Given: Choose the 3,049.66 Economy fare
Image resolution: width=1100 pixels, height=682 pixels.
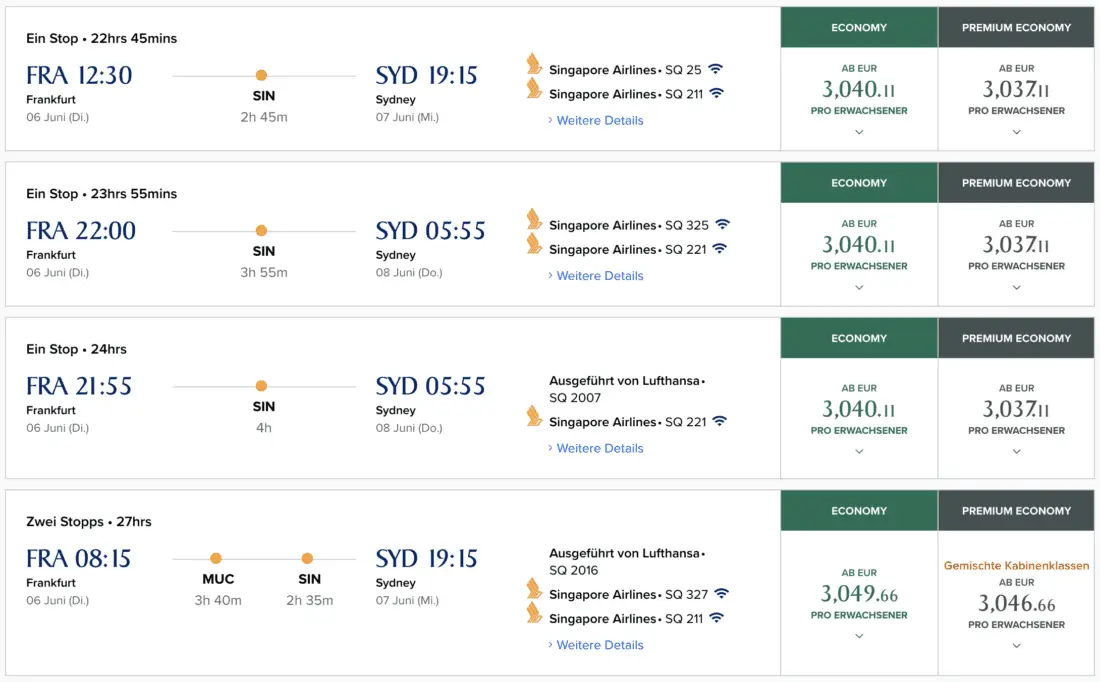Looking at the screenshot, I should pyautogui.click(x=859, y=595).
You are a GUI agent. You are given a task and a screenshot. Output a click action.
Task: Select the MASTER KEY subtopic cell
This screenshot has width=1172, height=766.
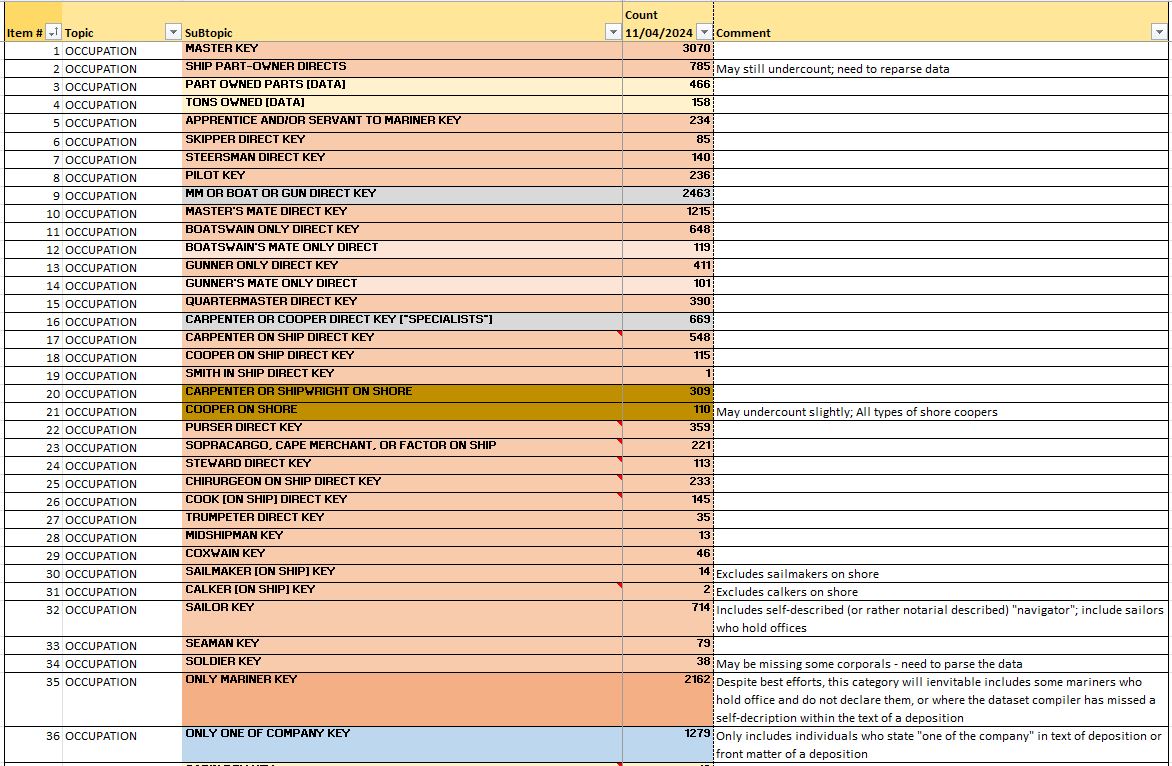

==========

• Work request
All lines from the one holding "You are a GUI" through the last line of the entries, and nothing else, are to be output exactly; leave out the pictures.

• Worked solution
You are a GUI agent. You are given a task and a screenshot. Output a click action.
Task: Select the MASTER KEY subtopic cell
This screenshot has width=1172, height=766.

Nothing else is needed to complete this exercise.